If you are testing with a self-signed certificate, to bypass the certificate validation check, add the curl -k option.

/protect with encryption scheme

The two elements in the input datalist array are encrypted with the encryption schemesPERSON_NAME and EMAIL.

--data-raw '{"schemelist":["PERSON_NAME",
"EMAIL"],
"datalist": [["Mark",
            "Jonathan","Christopher"],
           ["mark@example.com",
           "jonathan@test.com",
           "christopher@google.com"]],
           "user":"jimmybob@BigCo.com"}' 

Response

"datalist":[["WjM5",
"5vpJF9zT",
"1EbplEYVBjy"],
["i0bD@WKbMYpr.CvE",
"?9aqS8zV@YUym.hkd",
"d501shhJEO&@YpvfOc.VYH"]],
"data":"",
"responseStatus:"SUCCESS"}

/protect with masking scheme

The element in the input maskDataList array is masked by the masking scheme MASKING_SCHEME.

This example uses the authentication token retrieved with /authenticate.

--data-raw '{
    "maskSchemelist": [
        "MASKING_SCHEME"
    ],
    "maskDatalist": [
       [
         "",null,"12-12-2012","12/12/2025T09:01:02"
       ]
           "user":"<application_user>"}' 

Response

 {
    "maskDatalist": [
       [
      "",
            null,
            "**-**-****",
            "**/**/*******:**:**"
       ]
}

/protect with both encryption and masking

The element in the input datalist array is encrypted with the encryption schemeSYSTEM_EMAIL and at the same time the data in the input maskDataList is masked with the masking schemeMASKING_SCHEME.

--data-raw '{"schemelist":["SYSTEM_EMAIL"], \
"datalist":[
        ["sally@gmail.com"]
        ], \
      "maskSchemelist":["DATE_MASKING_SCHEME"], \ 
      "maskDatalist":[
        ["",null,"12-12-2012","12/12/2025T09:01:02"]
        ], \
"user":"padmin" }'

Response

{
    "datalist": [
        [
            "mNM-^@RUWqb.qRK"
        ]
    ],
    "data": "",
    "maskDatalist": [
        [
            "",
            null,
            "**-**-****",
            "**/**/*******:**:**"
        ]
    ],
    "responseStatus": "SUCCESS"
}

/unprotect without presentation scheme

The two elements in the input datalist array are decrypted with the encryption schemesPERSON_NAME and EMAIL.
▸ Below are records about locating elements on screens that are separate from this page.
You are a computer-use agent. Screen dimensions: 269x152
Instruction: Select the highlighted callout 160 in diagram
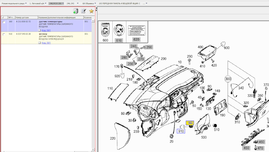pos(190,123)
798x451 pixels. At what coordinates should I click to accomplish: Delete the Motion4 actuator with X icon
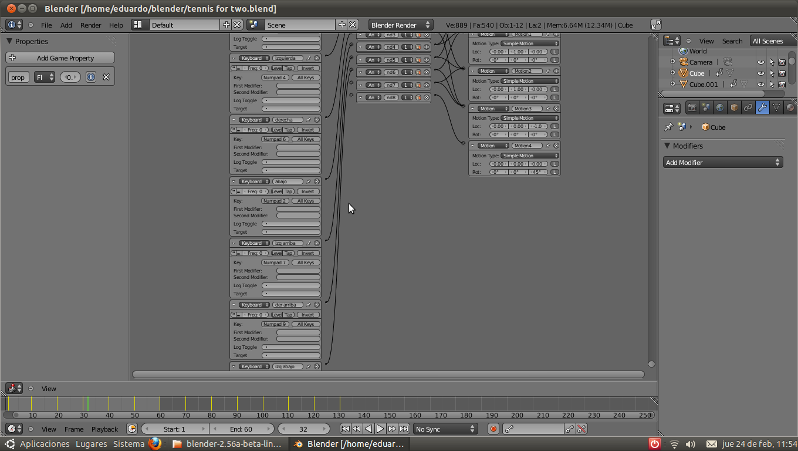click(x=556, y=146)
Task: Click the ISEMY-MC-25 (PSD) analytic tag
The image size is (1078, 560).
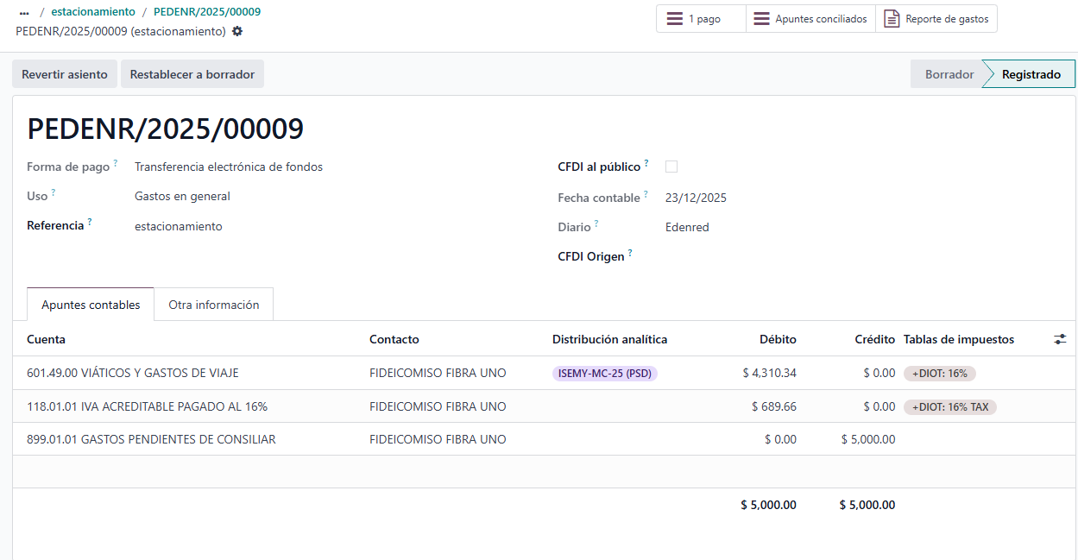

--data-raw '{"schemelist":["PERSON_NAME", "EMAIL"], 
"datalist": 
[["WjM5","5vpJF9zT",
"1EbplEYVBjy"],
["i0bD@WKbMYpr.CvE",
"?9aqS8zV@YUym.hkd",
"d501shhJEO&@YpvfOc.VYH"]], 
"user":"<application_user>"}' 
                     

Response

{"datalist": 
[["Mark",
"Jonathan","Christopher"],
["mark@example.com",
"jonathan@test.com",
"christopher@google.com"]],
"data":"",
"responseStatus":"SUCCESS"}

/unprotect with Presentation Scheme

The input in the datalist array is decrypted with the encryption schemeEMAIL2 and then obfuscated with the presentation schemeEMAIL2_P.

This example uses the authentication token retrieved with /authenticate.

--data-raw '{"datalist":[["8283a@QhbpH.yOs","5fGP@RyZBO.UZE"]],
           "schemelist":["EMAIL2"], 
           "presentationSchemelist":["EMAIL2_P"] 
           "user":"jimmybob@BigCo.com"}'

/unprotect with masking scheme

Masking schemes must not be used with /unprotect, which returns an error because the masked data cannot be unmasked.

Audit details for PEG REST API accesses

PrivaceraCloud records access to the PEG REST API encryption keys and schemes. For details, see Audits.